Machine learning can identify signs of Alzheimer's in patients recalling the story of Cinderella
A new study by researchers from the Neurosciences Research Centre at St George's has identified the strengths and limitations of different tasks used to detect the early signs of Alzheimer's disease through speech analysis and machine learning. Published in the journal Frontiers in Computer Science, the study demonstrates that while machine learning can be used to assess speech patterns for signs of disease, the specific task assigned to the person being tested plays a critical role in test accuracy.
Previous research by the group has shown that Alzheimer's disease affects language very early on in the disease and, therefore, language assessments can be used to detect the disease at an earlier stage. The earlier it is picked up, the sooner interventions can be considered to help the patient.
This latest study adds to the evidence by seeking to assess the measures and tasks that can be used to test for Alzheimer's. By recording the audio from tasks performed by participants, the research team then employed a machine learning program, developed at St George's, to assess signs of disease.
The tasks used in the study represent a range of methods used in healthcare scenarios. One of the most common approaches used by clinicians is to ask patients to describe a scene known as the "Cookie Theft" picture. Other approaches include asking the patient to narrate a learned story, such as well-known fairy-tales like Cinderella—a complex task, which requires them to integrate a series of characters and events into a timeline that they can recall.

-- Task item --
Print the stretch of the Alzheimer's speech study text from "This latest study" through "they can recall.". Rely only on the text to complete this work.

-- Recorded information --
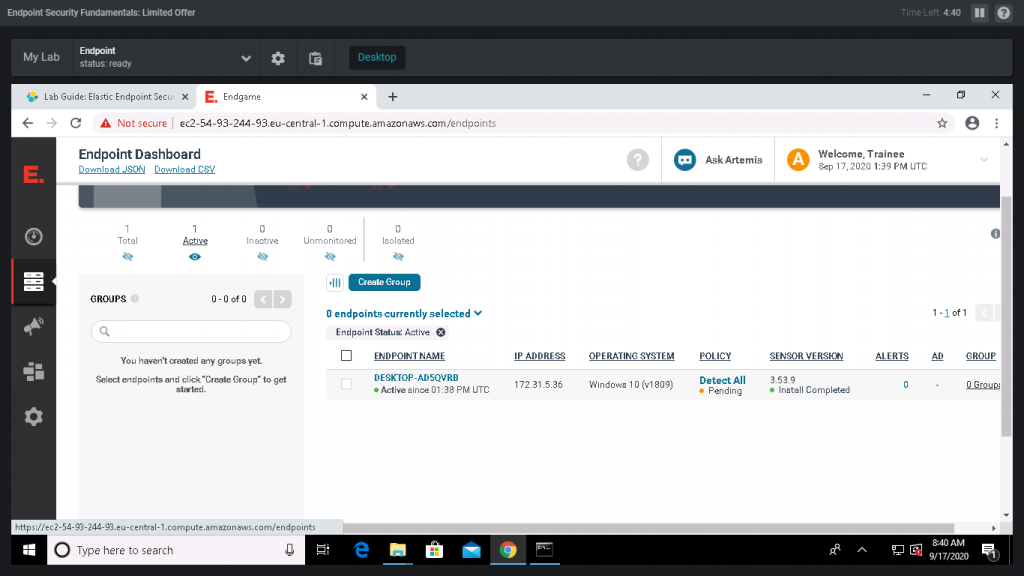
Task: Check the DESKTOP-AD5QVRB row checkbox
Action: pyautogui.click(x=346, y=384)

-- Task response --
This latest study adds to the evidence by seeking to assess the measures and tasks that can be used to test for Alzheimer's. By recording the audio from tasks performed by participants, the research team then employed a machine learning program, developed at St George's, to assess signs of disease.
The tasks used in the study represent a range of methods used in healthcare scenarios. One of the most common approaches used by clinicians is to ask patients to describe a scene known as the "Cookie Theft" picture. Other approaches include asking the patient to narrate a learned story, such as well-known fairy-tales like Cinderella—a complex task, which requires them to integrate a series of characters and events into a timeline that they can recall.